Mahahual, 17 de junio de 2026.- Académicos de la UNAM analizan el modelo de cruceros en Quintana Roo, señalando que deja escasos beneficios económicos locales y representa una amenaza para el ecosistema marino. José Antonio Barragán Ojeda, catedrático de la universidad en Mérida, afirma que “después de hacer análisis estadísticos, me di cuenta de algo que ya se ha documentado desde hace mucho tiempo: que los cruceros son un oligopolio”.
Según la investigación, el turismo de cruceros es uno de los segmentos que más crece en México en años recientes, aunque ningún crucero sale desde el país. Las navieras que recorren los océanos son muy pocas y concentran todas las ganancias. El perfil de los turistas que compran boletos corresponde a adultos extranjeros de países occidentales, Japón o China, de entre 45 y 70 años.
Mahahual, un antiguo poblado pesquero de unos 2,600 habitantes, se ha convertido en un ejemplo de lo que no debería pasar con esta actividad. Durante más de dos décadas de operación del puerto Costa Maya, inaugurado en 2001, la localidad ha estado en completo abandono. En la zona hay calles sin pavimentar o gravemente deterioradas, cortes diarios del servicio eléctrico, poca infraestructura y una crisis por la gestión de residuos y basura.
El control administrativo del puerto Costa Maya está en manos de Royal Caribbean desde 2025; anteriormente fue gestionado por el grupo ITM, del empresario Isaac Hamui Abadi y su familia. Recientemente, la propuesta de construir un parque acuático en el puerto desató una oleada de reacciones. Se cuestionó la rapidez con la que Royal Caribbean consiguió los permisos para cambiar el uso de suelo en el municipio de Othón P. Blanco, en Chetumal, así como el impacto ambiental que tendría la instalación del complejo en un lugar que reúne arrecife, manglar y más de 300 especies.
El proyecto del parque acuático fue cancelado tras una discusión que llegó incluso a Palacio Nacional.
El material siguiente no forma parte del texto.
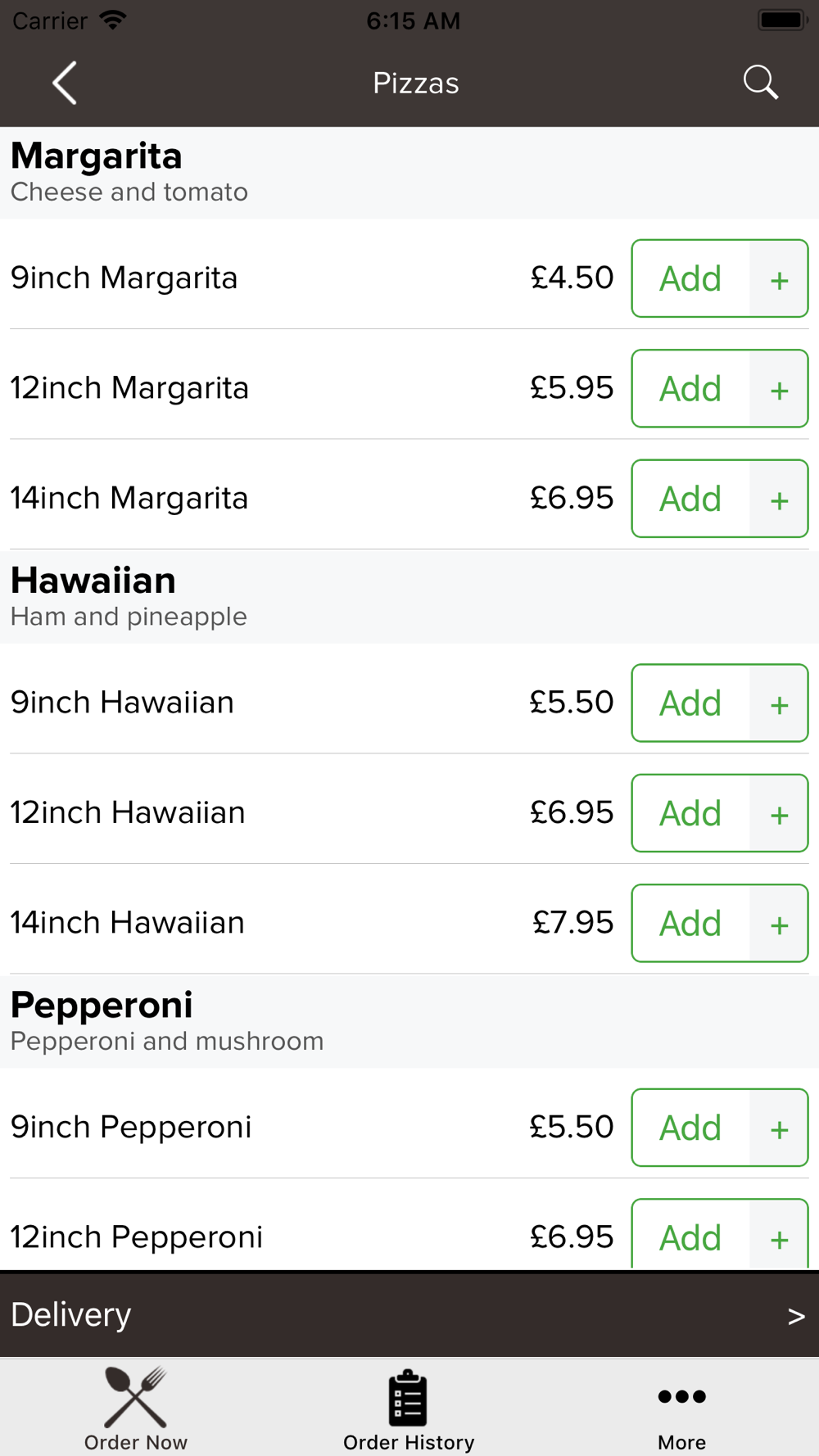Viewport: 819px width, 1456px height.
Task: Tap the back arrow icon
Action: tap(65, 83)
Barragán Ojeda señala en un análisis de 2020 que el turismo de cruceros genera una derrama económica importante, “pero con un coste ambiental considerable”. Además, investigadores de la UNAM esperan hasta 40 millones de toneladas métricas de biomasa de sargazo en el Atlántico en 2026.
Hasta ahora, las promesas de inversión para las comunidades locales a cambio de convertirse en un puerto de cruceros han sido incumplidas.